■ Exercise objective
Take the line containing "Open Support headset icon" and every line after it to the end of the records, and copy them exactly, leaving out pictures.

━━ Task data

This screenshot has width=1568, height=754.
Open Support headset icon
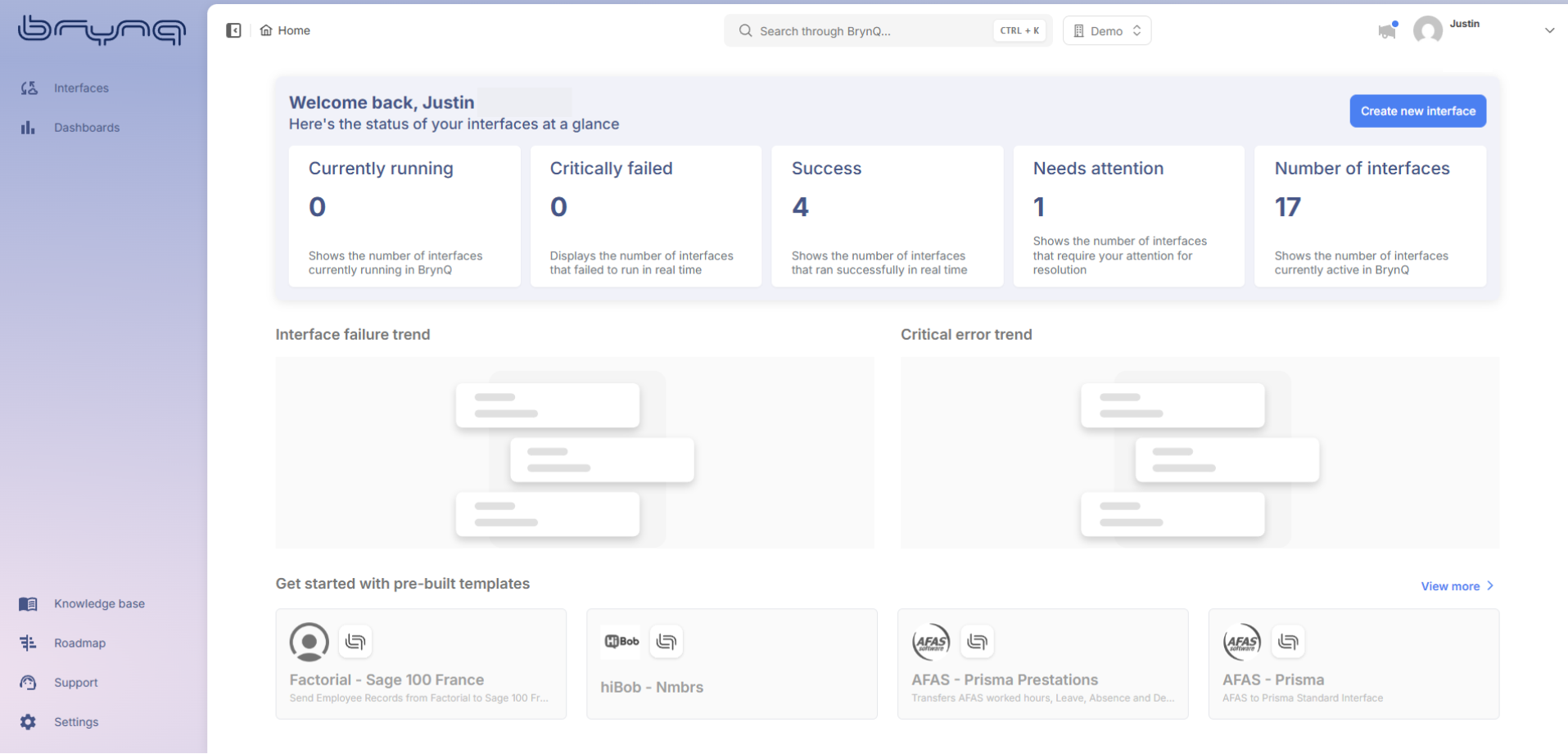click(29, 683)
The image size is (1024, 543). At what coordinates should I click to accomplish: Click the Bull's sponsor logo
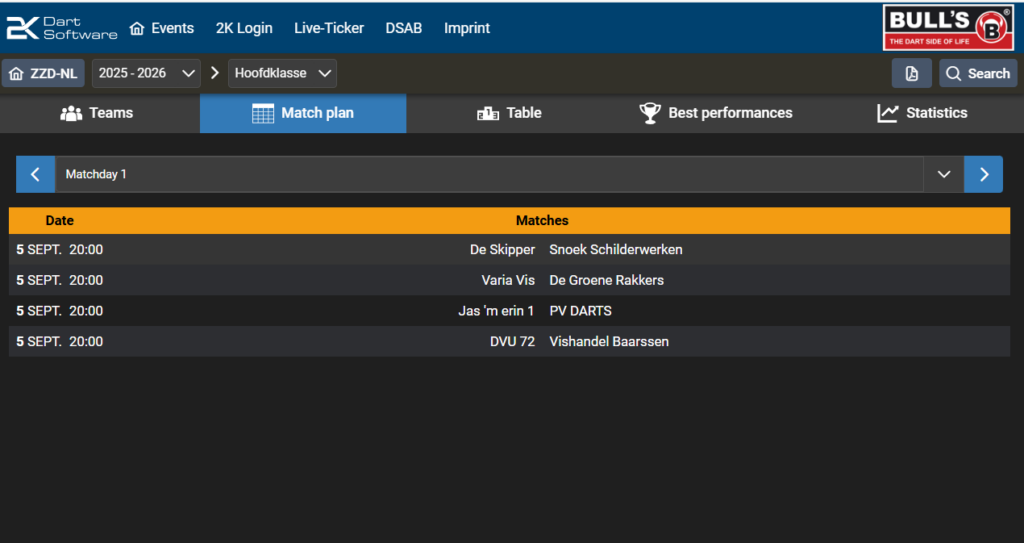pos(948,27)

━━━━

■ Task answer
Open Support headset icon
click(29, 683)
The image size is (1024, 543). At what coordinates should I click to accomplish: Click the Bull's sponsor logo
pos(948,27)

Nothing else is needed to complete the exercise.